* Problème: Poursuivez l'article consacré au livre Le Siècle slovaque à partir de sa dernière phrase.

* Extrait à lire:

Les lumières et les ombres du siècle slovaque
« Les Slovaques n’ont pas dilapidé le temps du dernier siècle, » constate l’écrivain Pavel Kosatík (1962), auteur de nombreux livres sur des personnalités importantes de l’histoire moderne tchécoslovaque. Récemment il a publié aux éditions Torst un livre intitulé Slovenské století - Le Siècle slovaque. Son ouvrage retrace de façon détaillée l’évolution de la Slovaquie au XXe siècle et propose une interprétation révélatrice des relations compliquées entre Tchèques et Slovaques.

* Données sources:

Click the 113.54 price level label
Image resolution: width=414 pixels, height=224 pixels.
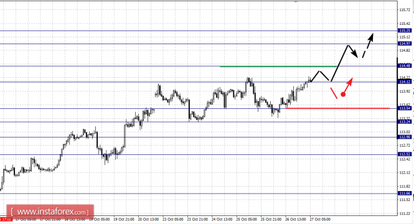(x=405, y=108)
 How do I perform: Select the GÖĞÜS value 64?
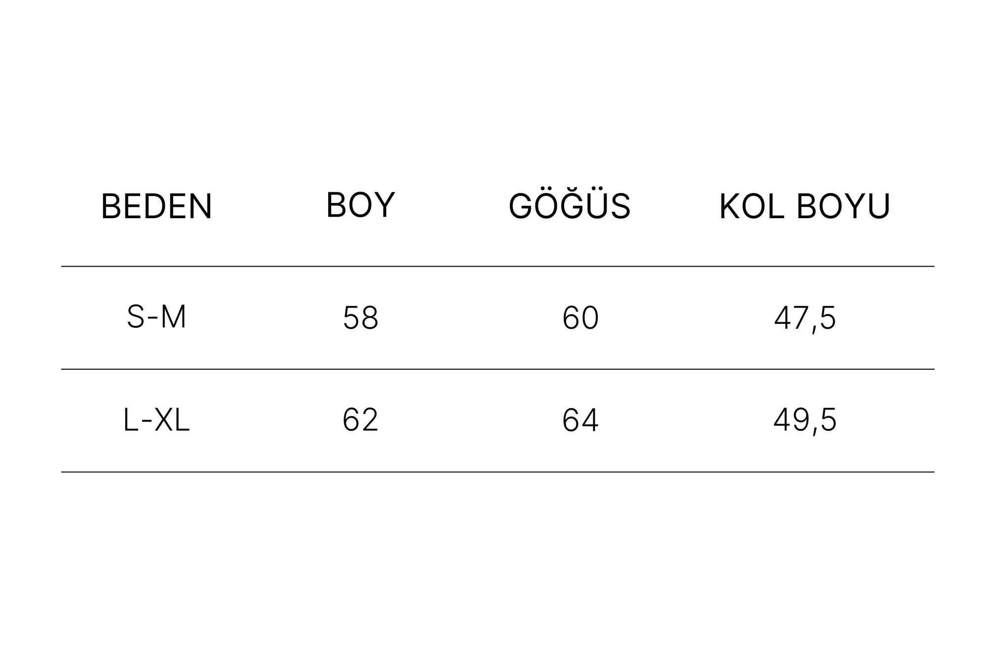[x=580, y=421]
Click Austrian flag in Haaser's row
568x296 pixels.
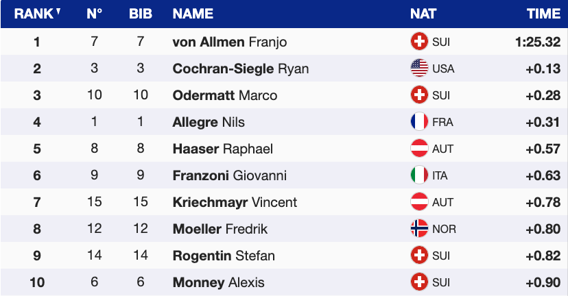(x=419, y=149)
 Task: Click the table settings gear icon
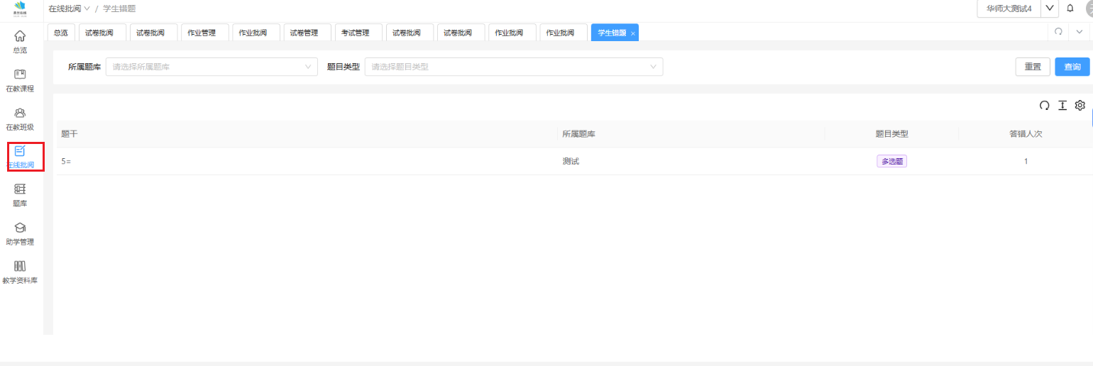(x=1080, y=105)
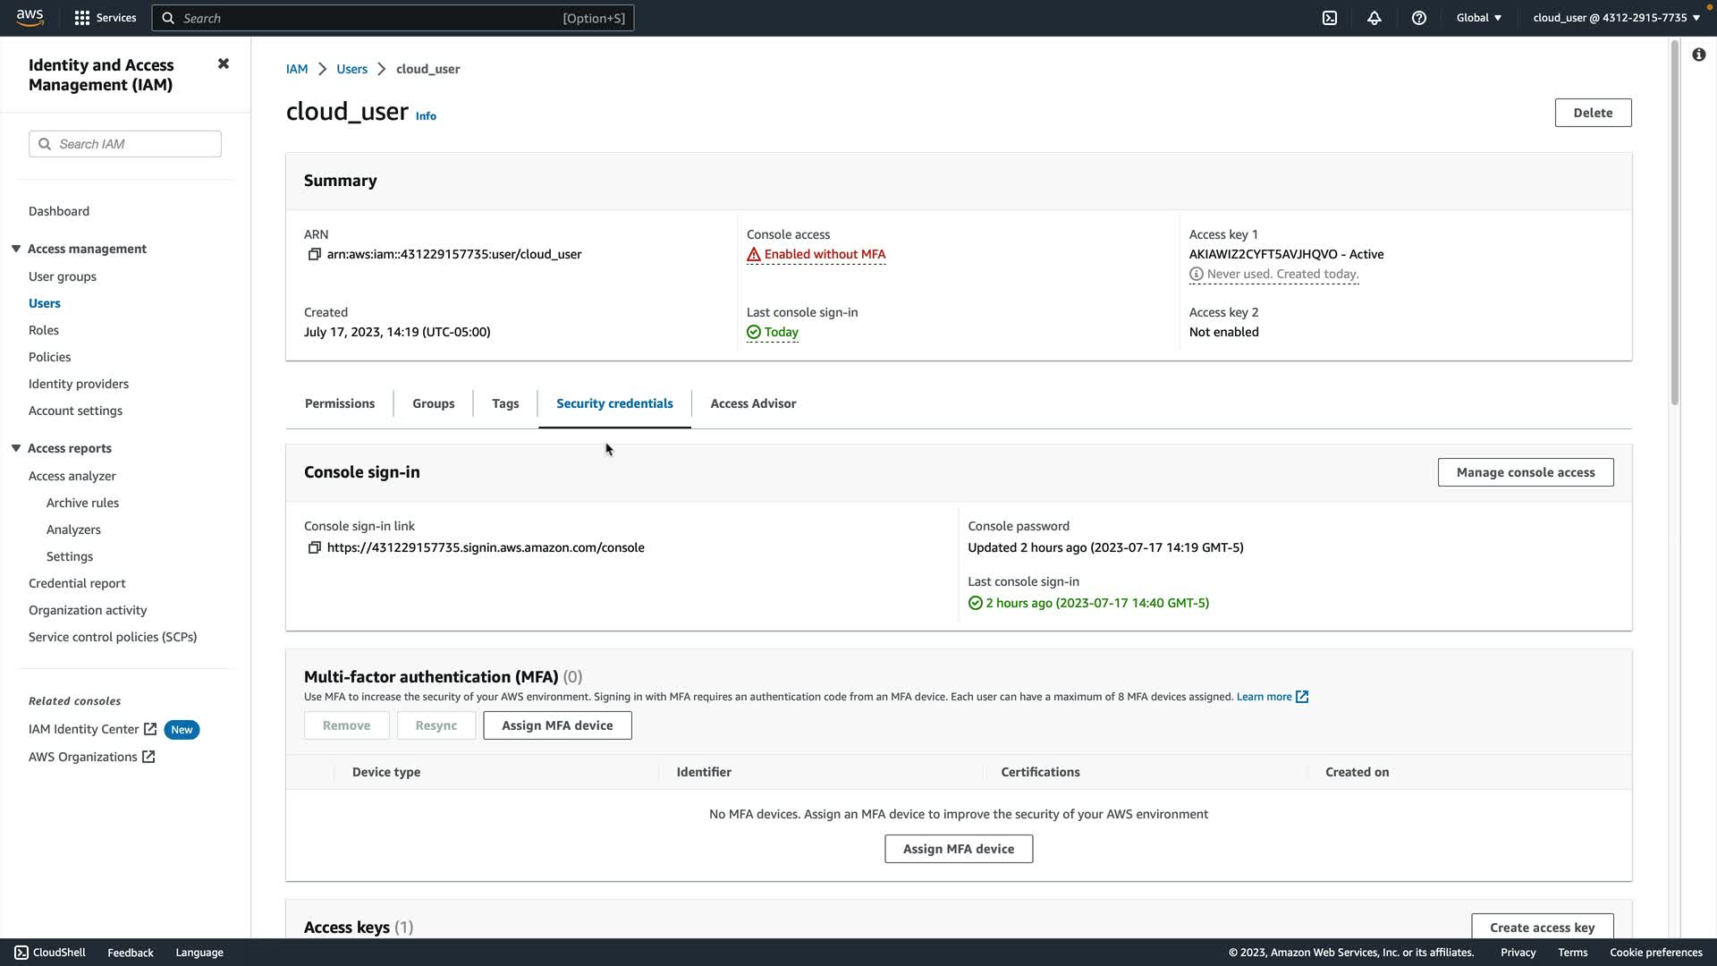Close the IAM navigation panel
This screenshot has width=1717, height=966.
pyautogui.click(x=224, y=64)
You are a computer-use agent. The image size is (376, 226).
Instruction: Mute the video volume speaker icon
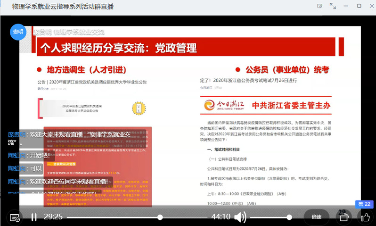tap(240, 217)
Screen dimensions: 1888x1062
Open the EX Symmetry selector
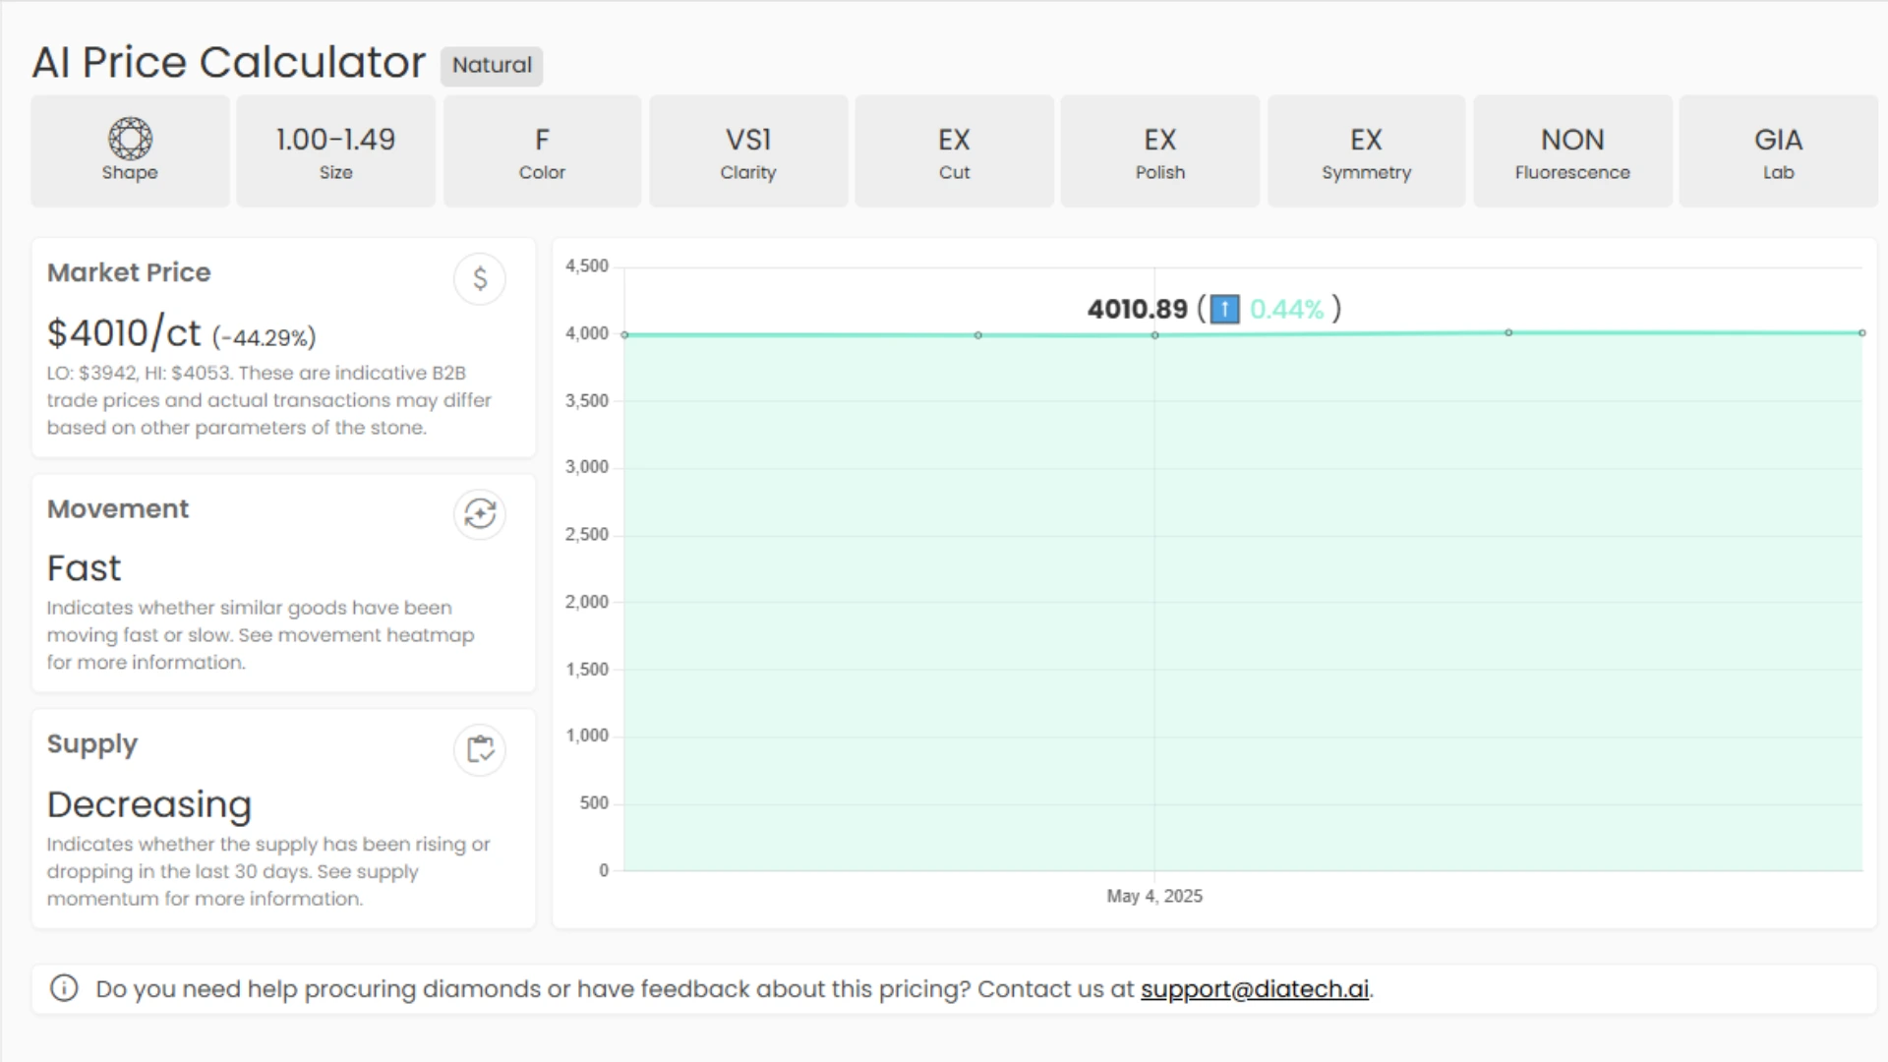click(x=1366, y=151)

* Réponse ci-dessous:
L’œuvre de trois visionnaires
En 1918, la carte de l’Europe est redessinée et sur les décombres de l’empire austro-hongrois naît la Tchécoslovaquie, Etat commun des Tchèques et des Slovaques avec une importante minorité allemande. Il est évident que créer un Etat homogène sur les territoires qui englobent la Bohême, la Moravie, une partie de la Silésie, la Slovaquie et la Ruthénie subcarpathique, sera une tâche extrêmement difficile. Cela ne peut décourager cependant pas le trio d’hommes politiques visionnaires formé des Tchèques Tomáš Garrigue Masaryk et Edvard Beneš et du Slovaque Milan Rastislav Štefánik. Ce qui semble d’abord impossible, devient réalité mais le nouvel Etat qu’on appelle Tchécoslovaquie se heurte à de nombreux problèmes. Pavel Kosatík démontre dans son livre qu’il s’agissait entre autres dès le début d’un manque de compréhension et de malentendus entre les peuples tchèque et slovaque :
« Les Slovaques devaient avoir beaucoup d’énergie sociale qui n’était pas manifeste en 1918. Cet aspect était ignoré par les Tchèques qui estimaient en général que les Slovaques étaient plus au moins identiques à eux et que leur langue n’était qu’une sorte de dialecte du tchèque. La partie tchèque espérait que ces divergences seraient surmontées avec le temps et que Tchèques et Slovaques formeraient une seule nation. »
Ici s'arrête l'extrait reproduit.